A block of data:
--- BEGIN ---
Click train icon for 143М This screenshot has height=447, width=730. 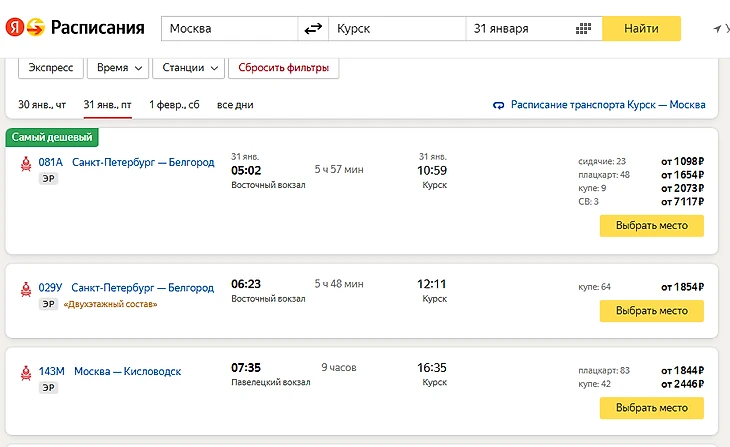[26, 373]
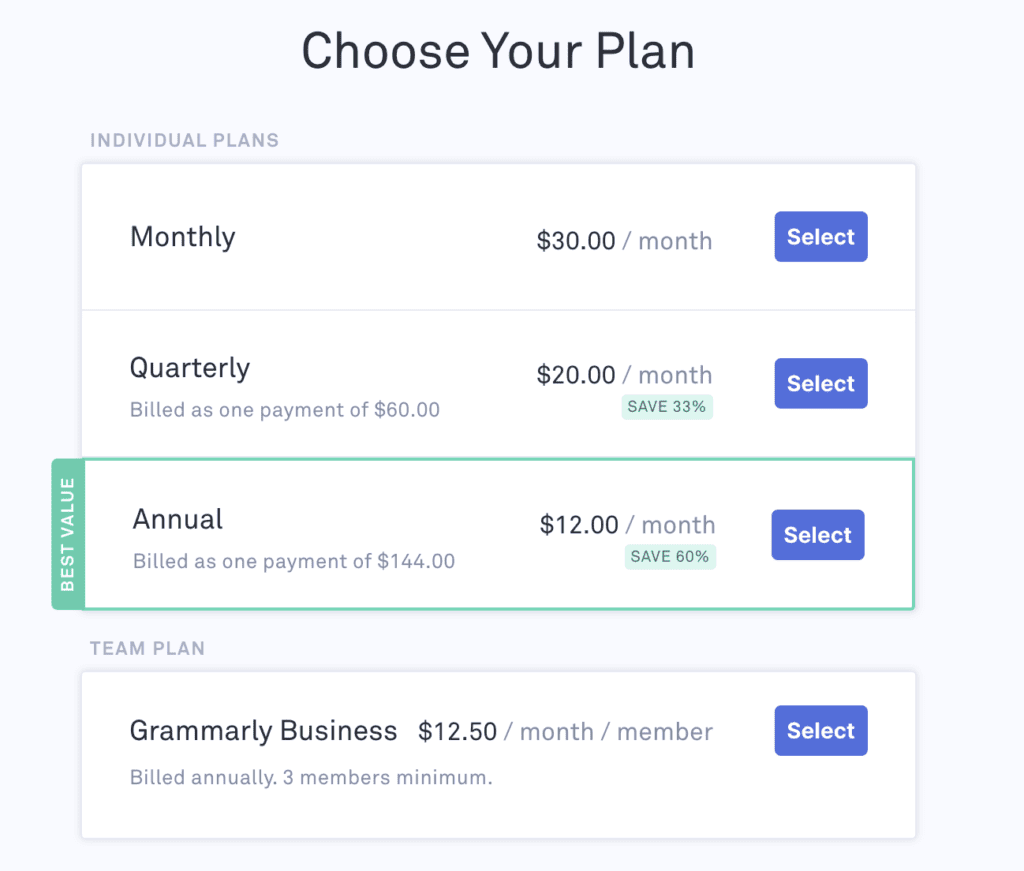Click the $12.00 / month price
The height and width of the screenshot is (871, 1024).
[x=628, y=525]
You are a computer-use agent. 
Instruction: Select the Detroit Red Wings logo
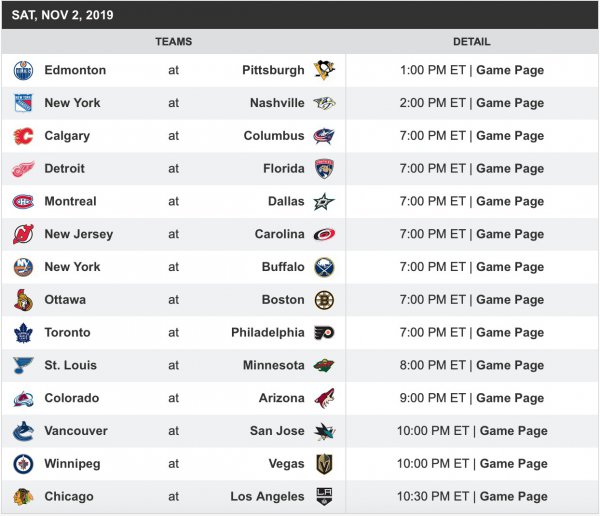pos(23,169)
--- END ---
Prompt: Return the lines of the material unchanged, from the line containing "You are a computer-use agent." through the end of the material, and leave the pictures out.

The result:
You are a computer-use agent. 
Instruction: Select the Detroit Red Wings logo
pos(23,169)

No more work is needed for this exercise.